CABS MD Simon Hammond this week said high demand generated by the growth of the small and medium enterprise (SME) sector has also played a part in pushing up appetite for the facility.
The uptake of the facility, which was secured in March this year, has already breached the 50% drawdown mark and is expected to be exhausted before year end, he said.
“We have accessed the facility and we are now working with eligible customers for disbursal of the funds. Based on the current rate of uptake, the facility is likely to be exhausted before end of the year. In this regard, CABS continues to prospect for additional lines of credit that can be put to productive use. Demand is high with 50% of the facility already taken up. This is driven by a shortage of foreign currency and high demand to increase export capacity and growth of the SME sector,” he said.
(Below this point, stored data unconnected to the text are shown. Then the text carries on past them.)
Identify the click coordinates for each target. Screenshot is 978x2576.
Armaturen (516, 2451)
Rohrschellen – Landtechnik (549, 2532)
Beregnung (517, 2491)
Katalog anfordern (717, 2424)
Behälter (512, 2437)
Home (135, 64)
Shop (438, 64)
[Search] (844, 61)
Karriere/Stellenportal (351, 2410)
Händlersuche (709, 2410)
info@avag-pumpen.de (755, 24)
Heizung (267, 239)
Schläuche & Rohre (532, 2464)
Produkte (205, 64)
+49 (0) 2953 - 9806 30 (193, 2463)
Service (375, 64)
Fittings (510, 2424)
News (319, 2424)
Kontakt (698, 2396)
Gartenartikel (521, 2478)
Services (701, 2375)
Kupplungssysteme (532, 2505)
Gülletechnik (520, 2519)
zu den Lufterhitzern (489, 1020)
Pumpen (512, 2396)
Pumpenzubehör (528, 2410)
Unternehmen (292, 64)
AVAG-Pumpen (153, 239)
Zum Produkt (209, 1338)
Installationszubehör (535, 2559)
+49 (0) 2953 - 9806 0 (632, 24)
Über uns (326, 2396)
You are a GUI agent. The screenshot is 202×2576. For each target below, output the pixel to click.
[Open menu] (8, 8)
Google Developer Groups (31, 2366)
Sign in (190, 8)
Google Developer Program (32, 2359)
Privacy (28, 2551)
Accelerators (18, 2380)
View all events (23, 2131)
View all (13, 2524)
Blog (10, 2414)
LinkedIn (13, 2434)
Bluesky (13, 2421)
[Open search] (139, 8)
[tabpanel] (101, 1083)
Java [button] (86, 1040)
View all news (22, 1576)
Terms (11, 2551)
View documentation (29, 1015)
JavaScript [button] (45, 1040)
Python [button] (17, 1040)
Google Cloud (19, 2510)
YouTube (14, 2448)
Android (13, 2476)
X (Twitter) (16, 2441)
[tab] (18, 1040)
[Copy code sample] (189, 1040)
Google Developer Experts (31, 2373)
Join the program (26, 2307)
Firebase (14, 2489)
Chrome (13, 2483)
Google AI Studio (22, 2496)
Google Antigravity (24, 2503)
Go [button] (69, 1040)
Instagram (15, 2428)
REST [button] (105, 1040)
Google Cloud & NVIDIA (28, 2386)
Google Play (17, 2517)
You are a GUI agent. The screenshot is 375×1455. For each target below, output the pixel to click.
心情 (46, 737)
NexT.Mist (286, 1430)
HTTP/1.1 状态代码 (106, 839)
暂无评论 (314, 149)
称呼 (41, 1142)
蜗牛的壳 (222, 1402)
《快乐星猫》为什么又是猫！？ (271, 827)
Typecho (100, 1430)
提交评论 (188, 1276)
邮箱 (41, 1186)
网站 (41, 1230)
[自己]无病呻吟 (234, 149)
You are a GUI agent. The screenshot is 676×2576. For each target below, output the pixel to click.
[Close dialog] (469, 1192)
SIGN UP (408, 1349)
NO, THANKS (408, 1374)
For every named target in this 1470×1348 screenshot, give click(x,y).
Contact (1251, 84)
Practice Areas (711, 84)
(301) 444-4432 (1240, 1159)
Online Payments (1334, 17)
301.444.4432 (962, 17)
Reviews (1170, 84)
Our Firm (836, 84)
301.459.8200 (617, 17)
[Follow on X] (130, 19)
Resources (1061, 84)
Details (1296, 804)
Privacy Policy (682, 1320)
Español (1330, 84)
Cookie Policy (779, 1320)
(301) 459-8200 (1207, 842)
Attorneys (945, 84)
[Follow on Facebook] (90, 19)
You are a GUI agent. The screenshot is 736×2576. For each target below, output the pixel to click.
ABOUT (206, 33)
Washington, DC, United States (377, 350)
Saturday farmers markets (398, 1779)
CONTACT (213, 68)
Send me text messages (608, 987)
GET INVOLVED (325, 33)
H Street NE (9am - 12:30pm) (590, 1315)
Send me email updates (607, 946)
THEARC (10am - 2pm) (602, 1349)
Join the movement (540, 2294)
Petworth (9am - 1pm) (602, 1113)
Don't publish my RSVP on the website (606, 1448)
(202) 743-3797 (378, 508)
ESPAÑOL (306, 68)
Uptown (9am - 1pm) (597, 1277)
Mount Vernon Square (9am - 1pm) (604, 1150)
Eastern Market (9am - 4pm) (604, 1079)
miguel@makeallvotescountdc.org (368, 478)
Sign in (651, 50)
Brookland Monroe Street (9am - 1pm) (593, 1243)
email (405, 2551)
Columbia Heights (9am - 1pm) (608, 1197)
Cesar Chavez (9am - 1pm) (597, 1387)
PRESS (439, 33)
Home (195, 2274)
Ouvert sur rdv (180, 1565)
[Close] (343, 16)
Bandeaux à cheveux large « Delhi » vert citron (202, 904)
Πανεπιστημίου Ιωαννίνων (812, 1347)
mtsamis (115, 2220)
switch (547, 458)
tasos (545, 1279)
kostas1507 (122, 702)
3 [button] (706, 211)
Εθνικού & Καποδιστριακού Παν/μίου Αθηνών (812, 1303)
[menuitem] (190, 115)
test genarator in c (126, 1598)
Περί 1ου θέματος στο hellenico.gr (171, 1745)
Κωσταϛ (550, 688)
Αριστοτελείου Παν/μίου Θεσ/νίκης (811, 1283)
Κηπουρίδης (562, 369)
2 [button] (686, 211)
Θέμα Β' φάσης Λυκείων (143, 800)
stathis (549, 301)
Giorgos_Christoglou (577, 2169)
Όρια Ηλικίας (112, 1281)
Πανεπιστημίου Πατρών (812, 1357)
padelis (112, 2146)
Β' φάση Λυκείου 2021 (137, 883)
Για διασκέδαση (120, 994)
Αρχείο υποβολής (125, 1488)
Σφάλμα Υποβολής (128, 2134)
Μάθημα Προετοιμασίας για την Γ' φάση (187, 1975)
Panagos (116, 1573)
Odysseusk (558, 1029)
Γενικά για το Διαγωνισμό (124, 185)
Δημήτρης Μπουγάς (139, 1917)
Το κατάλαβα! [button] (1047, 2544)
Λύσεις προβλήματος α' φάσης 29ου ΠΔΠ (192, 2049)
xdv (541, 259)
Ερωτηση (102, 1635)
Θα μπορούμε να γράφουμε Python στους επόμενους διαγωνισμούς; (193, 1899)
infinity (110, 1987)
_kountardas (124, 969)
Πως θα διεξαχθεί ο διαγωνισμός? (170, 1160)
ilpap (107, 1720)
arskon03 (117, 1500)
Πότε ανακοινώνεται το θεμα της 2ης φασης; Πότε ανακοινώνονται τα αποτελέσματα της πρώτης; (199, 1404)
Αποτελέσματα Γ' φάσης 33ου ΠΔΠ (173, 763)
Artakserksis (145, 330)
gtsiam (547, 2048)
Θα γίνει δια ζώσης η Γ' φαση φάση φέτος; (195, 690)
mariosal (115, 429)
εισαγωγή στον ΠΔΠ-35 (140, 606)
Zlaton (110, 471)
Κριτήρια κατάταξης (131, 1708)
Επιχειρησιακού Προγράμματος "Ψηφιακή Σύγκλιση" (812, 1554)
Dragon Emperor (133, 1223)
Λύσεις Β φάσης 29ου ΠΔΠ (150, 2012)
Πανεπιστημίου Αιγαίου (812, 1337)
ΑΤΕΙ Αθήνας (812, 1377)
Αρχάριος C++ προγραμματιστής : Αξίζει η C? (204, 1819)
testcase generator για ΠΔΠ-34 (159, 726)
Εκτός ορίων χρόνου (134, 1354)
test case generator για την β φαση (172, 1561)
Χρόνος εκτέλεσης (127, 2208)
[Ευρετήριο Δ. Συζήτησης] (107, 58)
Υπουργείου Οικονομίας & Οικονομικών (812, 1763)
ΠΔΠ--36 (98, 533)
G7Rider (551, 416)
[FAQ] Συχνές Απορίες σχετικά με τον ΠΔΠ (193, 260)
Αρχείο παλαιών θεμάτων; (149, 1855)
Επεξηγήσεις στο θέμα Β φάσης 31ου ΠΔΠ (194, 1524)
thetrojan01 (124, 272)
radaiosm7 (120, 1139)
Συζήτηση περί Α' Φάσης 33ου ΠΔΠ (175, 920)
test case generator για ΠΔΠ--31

He said the loan facility is earmarked for clients in productive, export-oriented and SME sectors of the economy.
He added that there were positive prospects for the bank’s loan book which sat at above US$800 million as at June 2018.
“The risk-based approach entails that loans are structured and managed in line with the customer risk profile. This has greatly assisted in ensuring new loans do not migrate to non-performing loans, whilst non-performing loans stand a better chance to be rehabilitated to the performing book. We intend to continue managing our NPL ratio downwards. As at June 2018, our loan book was above $800 million and prospects are positive. As leading providers of credit to the market, we anticipate further growth as we support the productive sectors of the economy,” he said.
Zimbabwean banks have been facing challenges in sourcing lines of credit.
The facility is expected to help small to medium enterprise players improve on their working capital, address liquidity constraints, cover the growing gap in foreign currency needs as well as import much-needed raw materials.